Clinical safety, tolerability and efficacy of combination tolterodine/pilocarpine in patients with overactive bladder

Affiliations
Randomized Controlled Trial

Clinical safety, tolerability and efficacy of combination tolterodine/pilocarpine in patients with overactive bladder

R R Dmochowski et al. Int J Clin Pract. 2014 Aug.

Abstract

Aims: The purpose of this study was to assess the safety, tolerability and impact on overactive bladder (OAB) symptoms of a novel combination of tolterodine immediate-release (IR) 2 mg and delayed-release pilocarpine 9 mg in patients with OAB.

Methods: Eligible patients with OAB were randomised to each of three treatments [tolterodine/pilocarpine (2/9 mg), tolterodine IR 2 mg or placebo] twice daily for 4 weeks in a double-blind, crossover fashion. At the end of the 12-week, double-blind treatment period, patients could enter an open-label extension during which they were re-randomised to either tolterodine/pilocarpine (3/13.5 mg) twice daily or tolterodine extended-release 4 mg once daily for 12 weeks.

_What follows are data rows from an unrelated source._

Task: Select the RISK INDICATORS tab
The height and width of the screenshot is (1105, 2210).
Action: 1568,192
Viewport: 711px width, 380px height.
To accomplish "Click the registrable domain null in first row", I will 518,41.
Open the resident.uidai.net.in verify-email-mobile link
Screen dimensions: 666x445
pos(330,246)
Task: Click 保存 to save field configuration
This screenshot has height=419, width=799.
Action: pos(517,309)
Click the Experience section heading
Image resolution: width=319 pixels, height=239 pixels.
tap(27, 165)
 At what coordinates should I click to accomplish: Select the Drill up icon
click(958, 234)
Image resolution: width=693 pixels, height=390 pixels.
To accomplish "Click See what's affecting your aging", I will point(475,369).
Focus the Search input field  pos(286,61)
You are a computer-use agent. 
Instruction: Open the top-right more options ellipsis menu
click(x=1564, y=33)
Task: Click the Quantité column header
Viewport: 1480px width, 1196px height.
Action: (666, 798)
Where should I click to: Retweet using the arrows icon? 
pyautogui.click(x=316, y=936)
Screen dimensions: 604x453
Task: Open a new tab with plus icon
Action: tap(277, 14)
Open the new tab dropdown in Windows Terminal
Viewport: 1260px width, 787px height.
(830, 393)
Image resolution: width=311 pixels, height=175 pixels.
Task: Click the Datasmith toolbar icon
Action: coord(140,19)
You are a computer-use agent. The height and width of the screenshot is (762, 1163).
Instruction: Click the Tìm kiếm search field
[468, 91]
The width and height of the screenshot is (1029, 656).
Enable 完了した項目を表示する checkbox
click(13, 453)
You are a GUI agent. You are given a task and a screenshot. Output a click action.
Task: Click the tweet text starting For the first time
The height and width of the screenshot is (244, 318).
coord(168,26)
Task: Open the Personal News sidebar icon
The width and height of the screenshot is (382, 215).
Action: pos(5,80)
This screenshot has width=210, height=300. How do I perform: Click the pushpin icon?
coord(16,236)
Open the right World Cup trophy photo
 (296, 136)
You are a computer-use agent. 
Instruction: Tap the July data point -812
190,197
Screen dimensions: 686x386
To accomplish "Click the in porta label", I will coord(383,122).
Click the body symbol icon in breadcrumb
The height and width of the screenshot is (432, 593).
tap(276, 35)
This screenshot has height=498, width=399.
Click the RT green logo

Results: A total of 138 patients were randomised to double-blind medication. Both tolterodine/pilocarpine (2/9) and tolterodine IR 2 mg significantly reduced incontinence episodes and daily micturitions (p < 0.001 vs. placebo), with similar reductions in symptoms observed between active treatment groups. Tolterodine/pilocarpine (2/9) was associated with consistently lower Visual Analogue Scale (VAS) scores for all dry mouth parameters compared with tolterodine alone. Salivary flow over a 3 h period remained fairly constant after tolterodine/pilocarpine (2/9) administration, similar to placebo, but decreased markedly after administration of tolterodine alone. In the extension study, patients receiving tolterodine/pilocarpine (3/13.5) reported comparable dry mouth VAS scores to tolterodine extended-release alone without additional side effects or loss of efficacy. The combination was well tolerated, and the adverse effects observed were consistent with the known safety profiles of tolterodine and pilocarpine.

Conclusions: A combination of tolterodine/pilocarpine (2/9) effectively reduced the incidence of dry mouth compared with tolterodine IR alone while maintaining treatment efficacy in OAB.